### Dataset
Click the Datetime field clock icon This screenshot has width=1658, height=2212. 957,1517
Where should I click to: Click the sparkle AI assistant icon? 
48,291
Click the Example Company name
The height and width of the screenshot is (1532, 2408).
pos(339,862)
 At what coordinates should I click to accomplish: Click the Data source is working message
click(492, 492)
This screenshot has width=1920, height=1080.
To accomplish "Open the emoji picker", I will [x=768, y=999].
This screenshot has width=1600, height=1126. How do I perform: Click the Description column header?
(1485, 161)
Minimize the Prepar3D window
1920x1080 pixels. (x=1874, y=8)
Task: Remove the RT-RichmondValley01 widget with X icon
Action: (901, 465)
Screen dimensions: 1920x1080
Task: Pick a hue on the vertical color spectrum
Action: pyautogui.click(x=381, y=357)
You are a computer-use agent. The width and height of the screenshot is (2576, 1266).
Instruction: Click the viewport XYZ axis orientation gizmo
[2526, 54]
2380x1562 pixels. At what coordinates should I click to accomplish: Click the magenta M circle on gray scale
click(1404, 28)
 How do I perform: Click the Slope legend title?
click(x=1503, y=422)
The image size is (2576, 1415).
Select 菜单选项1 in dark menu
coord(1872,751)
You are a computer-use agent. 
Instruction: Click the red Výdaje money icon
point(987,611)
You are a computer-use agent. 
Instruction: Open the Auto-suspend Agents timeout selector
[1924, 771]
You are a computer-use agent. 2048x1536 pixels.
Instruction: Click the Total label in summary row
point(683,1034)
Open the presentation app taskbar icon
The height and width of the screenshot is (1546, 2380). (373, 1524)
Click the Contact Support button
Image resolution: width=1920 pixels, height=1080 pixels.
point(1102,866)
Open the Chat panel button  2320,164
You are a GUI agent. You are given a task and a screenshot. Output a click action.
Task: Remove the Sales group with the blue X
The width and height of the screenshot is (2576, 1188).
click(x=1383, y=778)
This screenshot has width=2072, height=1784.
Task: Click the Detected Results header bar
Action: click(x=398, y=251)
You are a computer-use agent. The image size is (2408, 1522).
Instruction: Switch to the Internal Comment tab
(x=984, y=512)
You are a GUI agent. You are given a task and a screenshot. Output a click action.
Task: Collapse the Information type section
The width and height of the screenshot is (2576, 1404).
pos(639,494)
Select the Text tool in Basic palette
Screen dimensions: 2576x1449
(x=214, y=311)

### Problem statement
Whatever is in the entries above, write it out exactly.

### Exercise output
Click the Datetime field clock icon This screenshot has width=1658, height=2212. 957,1517
Where should I click to: Click the sparkle AI assistant icon? 
48,291
Click the Example Company name
The height and width of the screenshot is (1532, 2408).
pos(339,862)
 At what coordinates should I click to accomplish: Click the Data source is working message
click(492, 492)
This screenshot has width=1920, height=1080.
To accomplish "Open the emoji picker", I will [x=768, y=999].
This screenshot has width=1600, height=1126. How do I perform: Click the Description column header?
(1485, 161)
Minimize the Prepar3D window
1920x1080 pixels. (x=1874, y=8)
Task: Remove the RT-RichmondValley01 widget with X icon
Action: (901, 465)
Screen dimensions: 1920x1080
Task: Pick a hue on the vertical color spectrum
Action: pyautogui.click(x=381, y=357)
You are a computer-use agent. The width and height of the screenshot is (2576, 1266).
Instruction: Click the viewport XYZ axis orientation gizmo
[2526, 54]
2380x1562 pixels. At what coordinates should I click to accomplish: Click the magenta M circle on gray scale
click(1404, 28)
 How do I perform: Click the Slope legend title?
click(x=1503, y=422)
The image size is (2576, 1415).
Select 菜单选项1 in dark menu
coord(1872,751)
You are a computer-use agent. 
Instruction: Click the red Výdaje money icon
point(987,611)
You are a computer-use agent. 
Instruction: Open the Auto-suspend Agents timeout selector
[1924, 771]
You are a computer-use agent. 2048x1536 pixels.
Instruction: Click the Total label in summary row
point(683,1034)
Open the presentation app taskbar icon
The height and width of the screenshot is (1546, 2380). (373, 1524)
Click the Contact Support button
Image resolution: width=1920 pixels, height=1080 pixels.
point(1102,866)
Open the Chat panel button  2320,164
You are a GUI agent. You are given a task and a screenshot. Output a click action.
Task: Remove the Sales group with the blue X
The width and height of the screenshot is (2576, 1188).
click(x=1383, y=778)
This screenshot has width=2072, height=1784.
Task: Click the Detected Results header bar
Action: click(x=398, y=251)
You are a computer-use agent. The image size is (2408, 1522).
Instruction: Switch to the Internal Comment tab
(x=984, y=512)
You are a GUI agent. You are given a task and a screenshot. Output a click action.
Task: Collapse the Information type section
The width and height of the screenshot is (2576, 1404).
pos(639,494)
Select the Text tool in Basic palette
Screen dimensions: 2576x1449
(x=214, y=311)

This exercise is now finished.